Some antiderivatives are difficult (or impossible) to compute. In such cases, numerical approximation of a definite integral may be a better (or the only) option.
In Calculus 1, we learned about the "numerical_integral" command in Sage. We are not going to use this command in this lab. Instead, we will explore various approximation techniques.
The simplest numerical approximation comes from the definition of the definite integral as a limit of Riemann sums. Each Riemann sum is an approximation of the definite integral using rectangles (with one side on the x-axis), and we can make the approximation better by increasing the number of rectangles.
Our goal is to approximate $\displaystyle\int_a^bf(x)\,dx$.
We will use $n$ rectangles of equal width, which means the width of each rectangle is $\Delta x=\frac{b-a}{n}$.
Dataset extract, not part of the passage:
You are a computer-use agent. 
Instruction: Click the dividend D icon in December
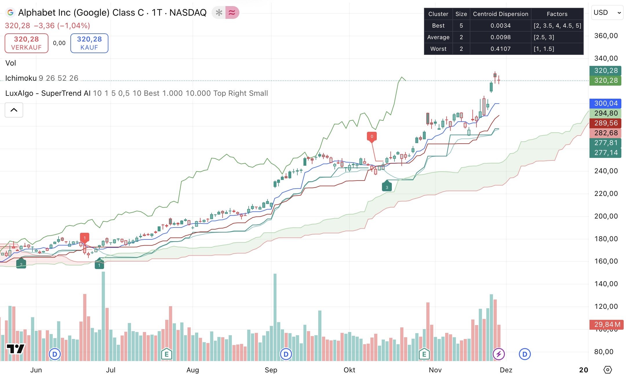[x=525, y=354]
The height of the rectangle will be given by the value of the function $f$ at some point in the base of that rectangle.
If we choose the left endpoint of each rectangle, we will find the left Riemann sum. If we choose the right endpoint of each rectangle, we will find the right Riemann sum.
The endpoints of the rectangles are $a,\ a+\Delta x,\ a+2\Delta x,\ a+3\Delta x,... ,\ a+n\Delta x=b$.
So the left Riemann sum is $\displaystyle LS=f(a)\cdot\Delta x+f(a+\Delta x)\cdot\Delta x+\cdots+f(a+(n-1)\Delta x)\cdot\Delta x=\sum_{i=0}^{n-1}\left(f(a+i\Delta x)\cdot\Delta x\right)$.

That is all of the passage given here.